**Prompt:** The full set of entries must be copied exactly.

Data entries
##########

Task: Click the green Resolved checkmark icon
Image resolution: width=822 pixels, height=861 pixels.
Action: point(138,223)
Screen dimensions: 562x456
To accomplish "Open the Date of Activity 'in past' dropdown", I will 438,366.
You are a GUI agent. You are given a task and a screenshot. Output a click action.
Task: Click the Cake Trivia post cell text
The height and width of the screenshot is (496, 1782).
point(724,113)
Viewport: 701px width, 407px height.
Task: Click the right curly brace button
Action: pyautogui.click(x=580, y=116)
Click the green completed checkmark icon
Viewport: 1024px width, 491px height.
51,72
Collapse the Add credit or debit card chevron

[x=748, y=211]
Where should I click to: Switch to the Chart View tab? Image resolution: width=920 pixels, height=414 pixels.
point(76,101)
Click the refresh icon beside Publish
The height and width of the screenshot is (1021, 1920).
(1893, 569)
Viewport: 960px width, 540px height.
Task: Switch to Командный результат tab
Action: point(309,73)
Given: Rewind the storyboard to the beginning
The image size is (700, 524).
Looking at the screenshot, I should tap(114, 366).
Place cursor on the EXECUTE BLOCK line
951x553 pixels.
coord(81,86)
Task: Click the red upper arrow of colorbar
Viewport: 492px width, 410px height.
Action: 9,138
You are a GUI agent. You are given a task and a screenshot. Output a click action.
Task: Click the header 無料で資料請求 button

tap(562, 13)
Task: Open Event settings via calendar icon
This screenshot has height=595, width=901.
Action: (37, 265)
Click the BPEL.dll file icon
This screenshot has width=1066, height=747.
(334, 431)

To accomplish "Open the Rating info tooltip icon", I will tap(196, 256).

##########

**Task output:**
Task: Click the green Resolved checkmark icon
Image resolution: width=822 pixels, height=861 pixels.
Action: point(138,223)
Screen dimensions: 562x456
To accomplish "Open the Date of Activity 'in past' dropdown", I will 438,366.
You are a GUI agent. You are given a task and a screenshot. Output a click action.
Task: Click the Cake Trivia post cell text
The height and width of the screenshot is (496, 1782).
point(724,113)
Viewport: 701px width, 407px height.
Task: Click the right curly brace button
Action: pyautogui.click(x=580, y=116)
Click the green completed checkmark icon
Viewport: 1024px width, 491px height.
51,72
Collapse the Add credit or debit card chevron

[x=748, y=211]
Where should I click to: Switch to the Chart View tab? Image resolution: width=920 pixels, height=414 pixels.
point(76,101)
Click the refresh icon beside Publish
The height and width of the screenshot is (1021, 1920).
(1893, 569)
Viewport: 960px width, 540px height.
Task: Switch to Командный результат tab
Action: point(309,73)
Given: Rewind the storyboard to the beginning
The image size is (700, 524).
Looking at the screenshot, I should tap(114, 366).
Place cursor on the EXECUTE BLOCK line
951x553 pixels.
coord(81,86)
Task: Click the red upper arrow of colorbar
Viewport: 492px width, 410px height.
Action: 9,138
You are a GUI agent. You are given a task and a screenshot. Output a click action.
Task: Click the header 無料で資料請求 button

tap(562, 13)
Task: Open Event settings via calendar icon
This screenshot has height=595, width=901.
Action: (37, 265)
Click the BPEL.dll file icon
This screenshot has width=1066, height=747.
(334, 431)

To accomplish "Open the Rating info tooltip icon", I will tap(196, 256).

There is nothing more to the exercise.